Brief:
Keeping every word the same, give again only the lines from the one with "The width and height of the screenshot is (440, 394)." through the end of the data, both included, and leave every picture out.

____ Entries provided

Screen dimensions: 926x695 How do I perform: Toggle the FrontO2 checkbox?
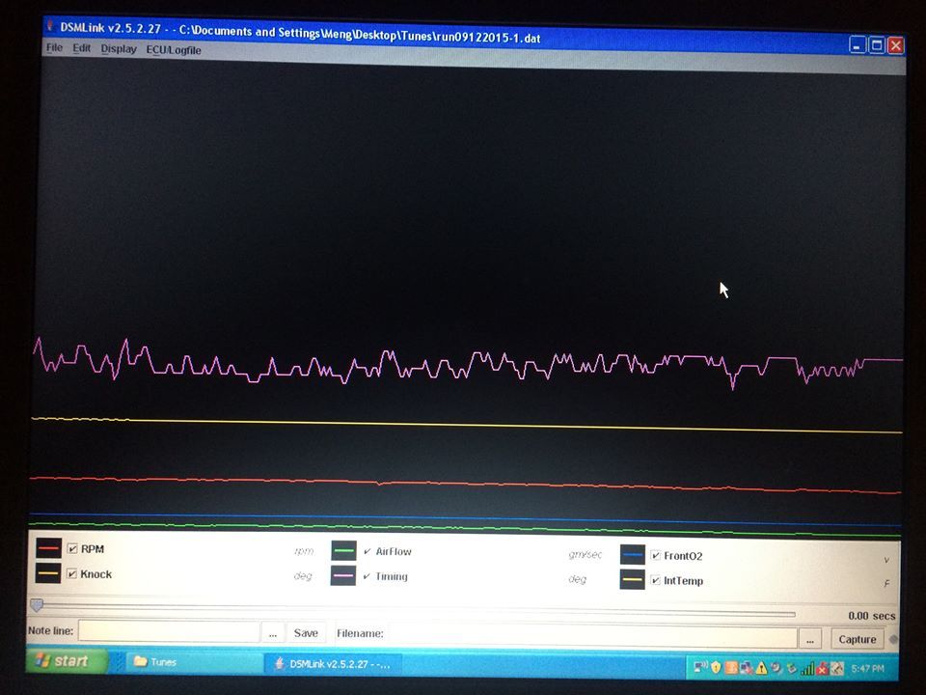655,556
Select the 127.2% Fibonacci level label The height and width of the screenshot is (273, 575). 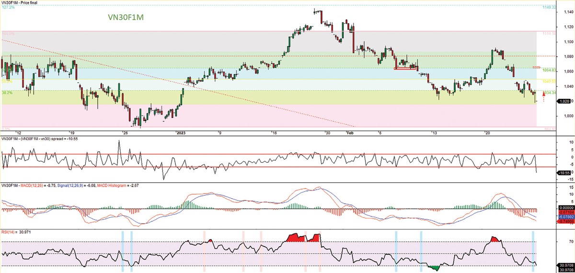7,8
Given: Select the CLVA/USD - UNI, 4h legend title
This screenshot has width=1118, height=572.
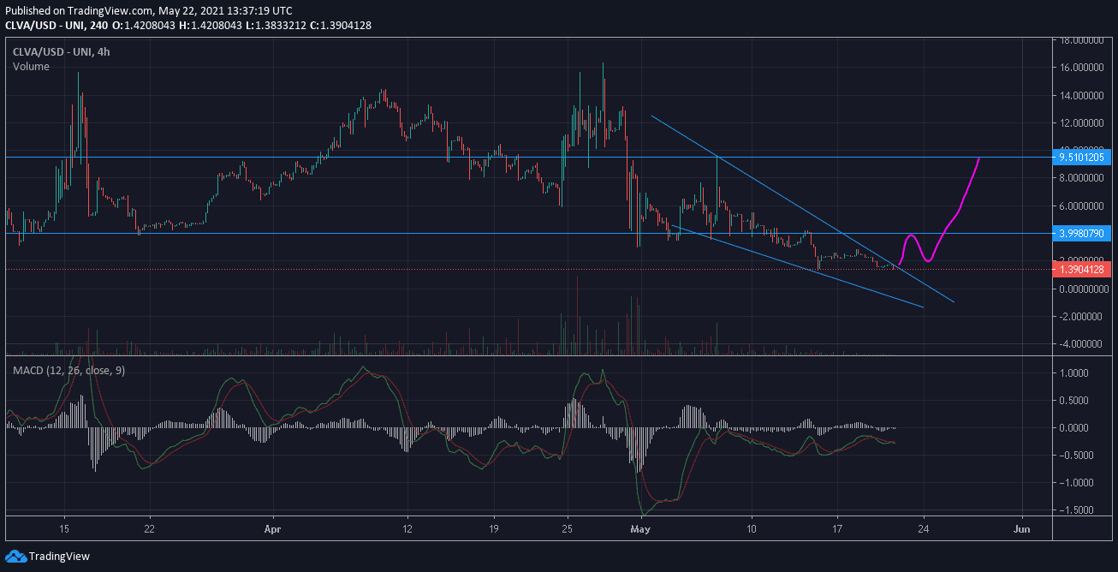Looking at the screenshot, I should 61,51.
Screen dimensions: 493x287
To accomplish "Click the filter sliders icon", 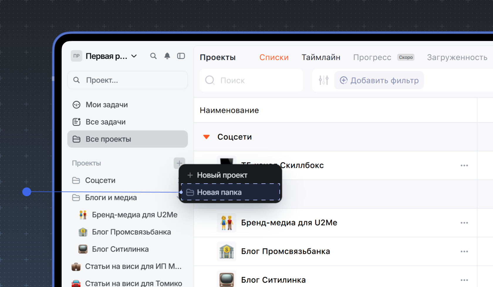I will (x=323, y=80).
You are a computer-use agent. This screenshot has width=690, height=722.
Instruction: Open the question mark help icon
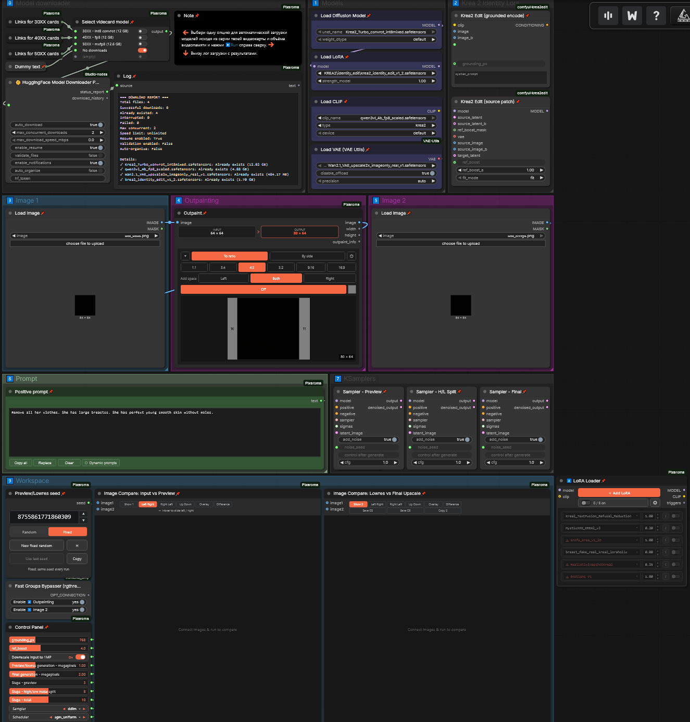point(656,16)
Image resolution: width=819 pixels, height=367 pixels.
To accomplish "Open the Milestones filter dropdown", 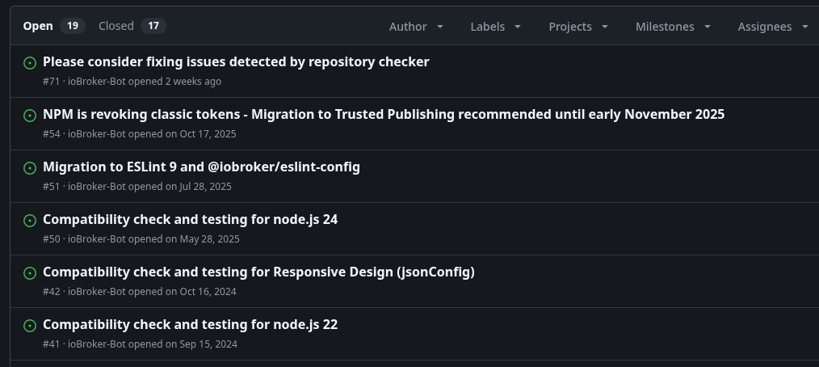I will (x=673, y=27).
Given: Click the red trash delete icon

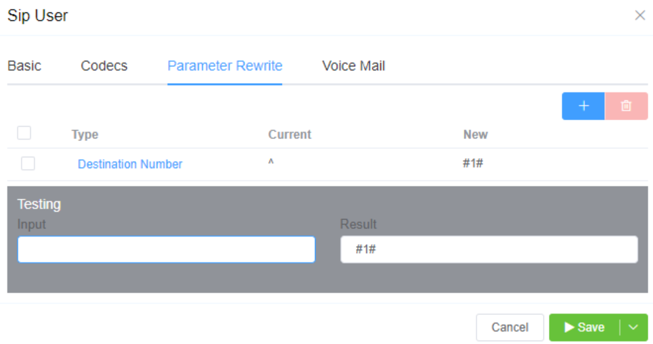Looking at the screenshot, I should click(626, 106).
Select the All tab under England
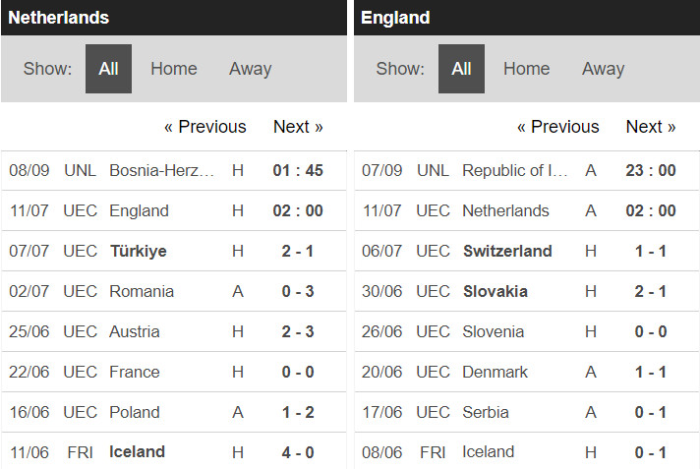Screen dimensions: 700x469 tap(461, 69)
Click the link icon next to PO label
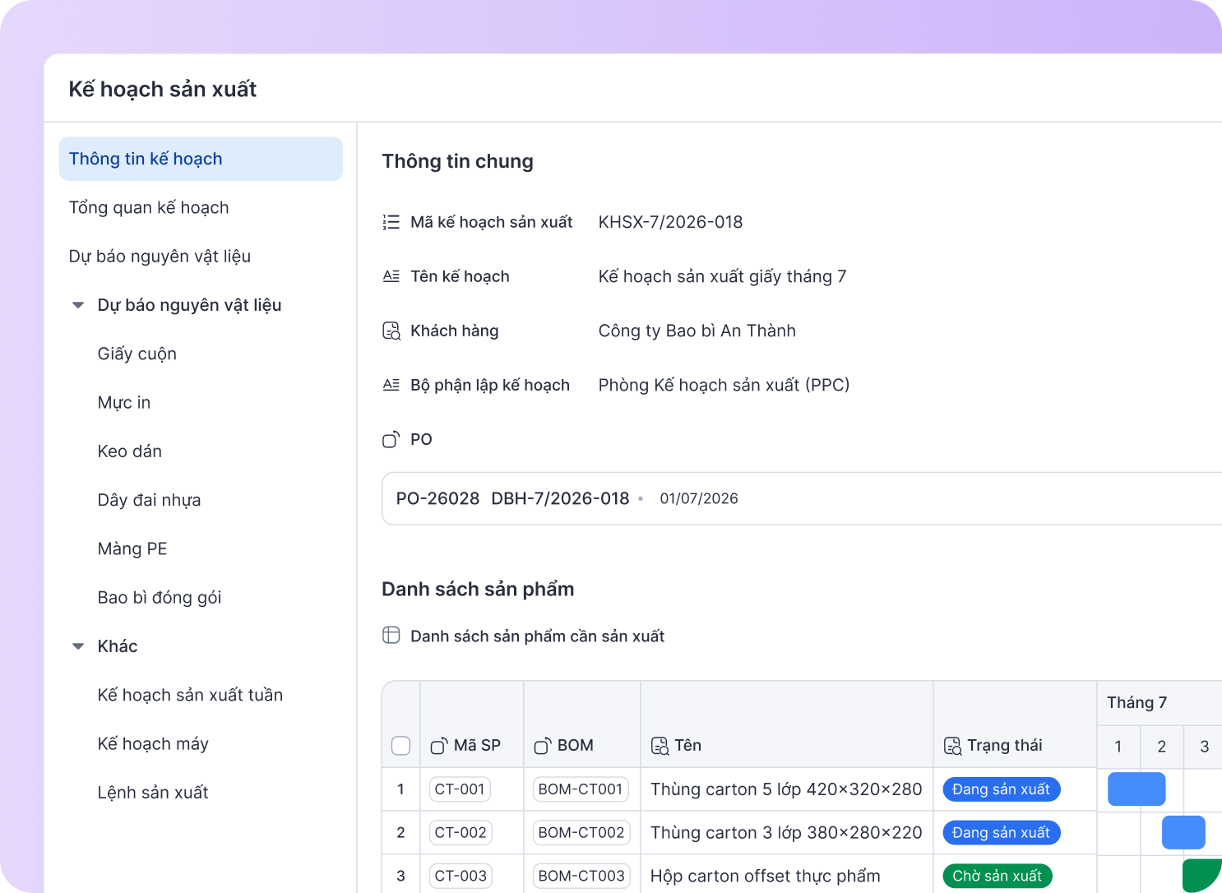 391,439
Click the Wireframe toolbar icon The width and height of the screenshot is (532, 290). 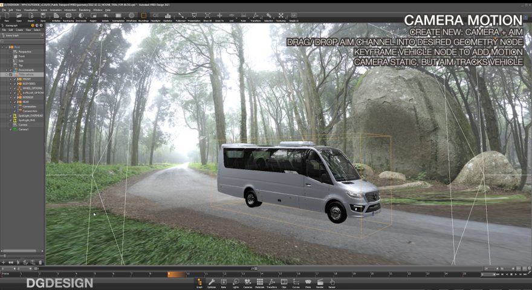pos(131,16)
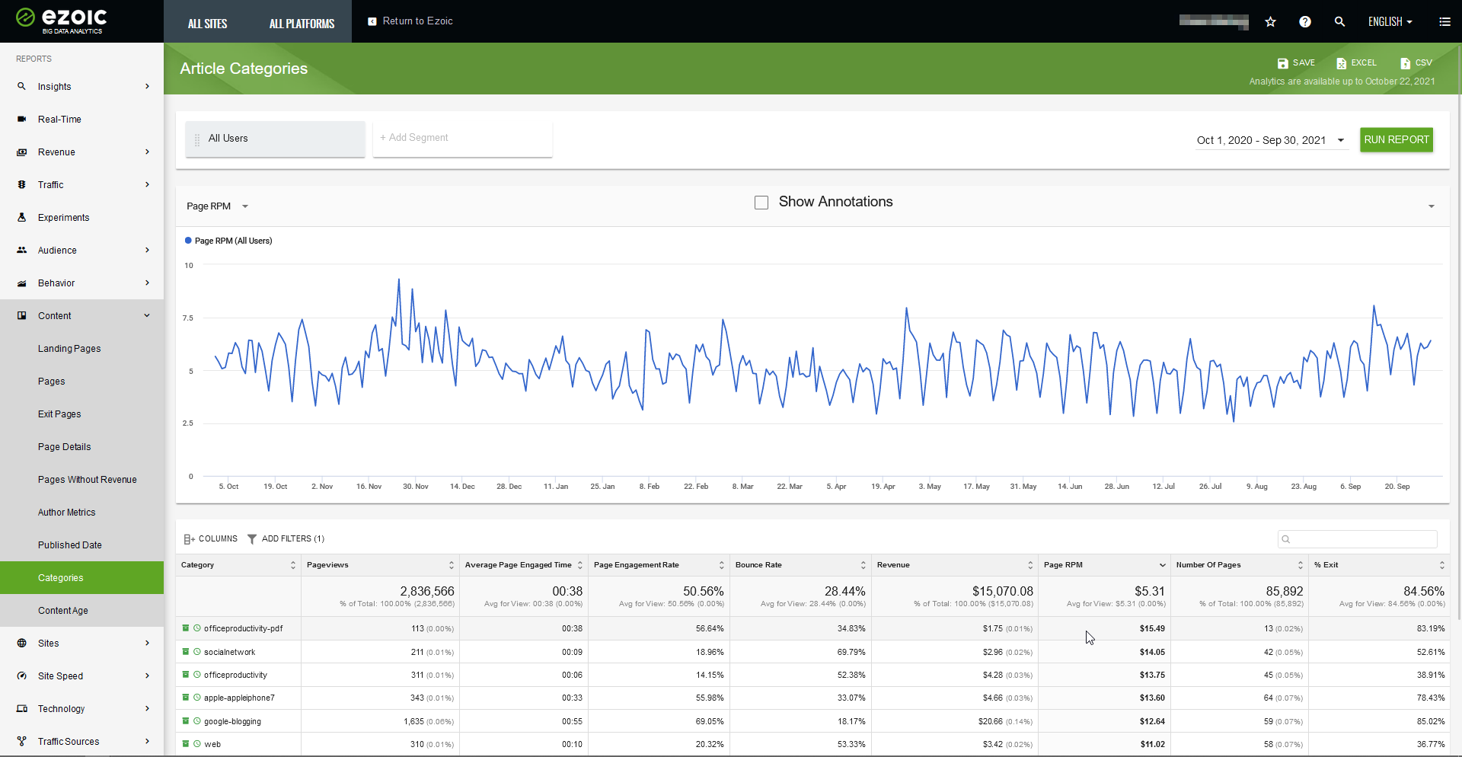Toggle green checkbox for socialnetwork row
Viewport: 1462px width, 757px height.
click(185, 652)
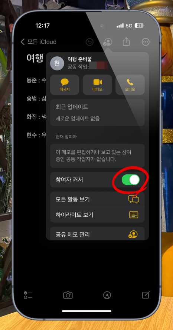The height and width of the screenshot is (330, 173).
Task: Start a 메시지 conversation
Action: (65, 85)
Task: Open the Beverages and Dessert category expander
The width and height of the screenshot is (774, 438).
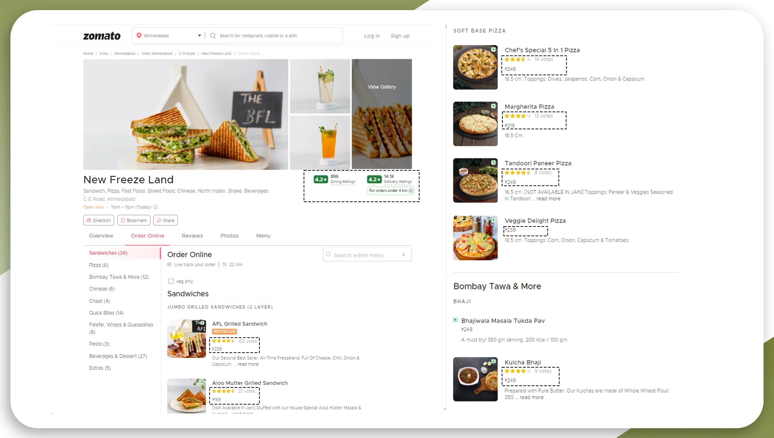Action: [118, 355]
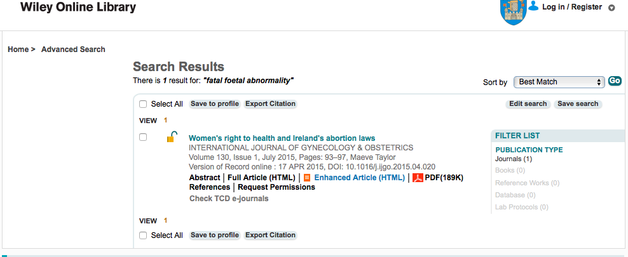Click the blue user profile icon
The width and height of the screenshot is (628, 257).
click(x=533, y=6)
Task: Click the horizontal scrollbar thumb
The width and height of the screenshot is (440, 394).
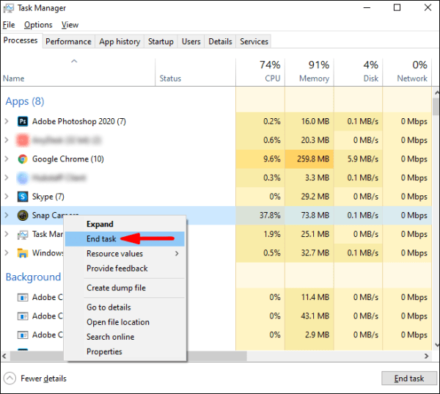Action: click(128, 356)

________

Exercise result:
The width and height of the screenshot is (440, 394).
Action: click(128, 356)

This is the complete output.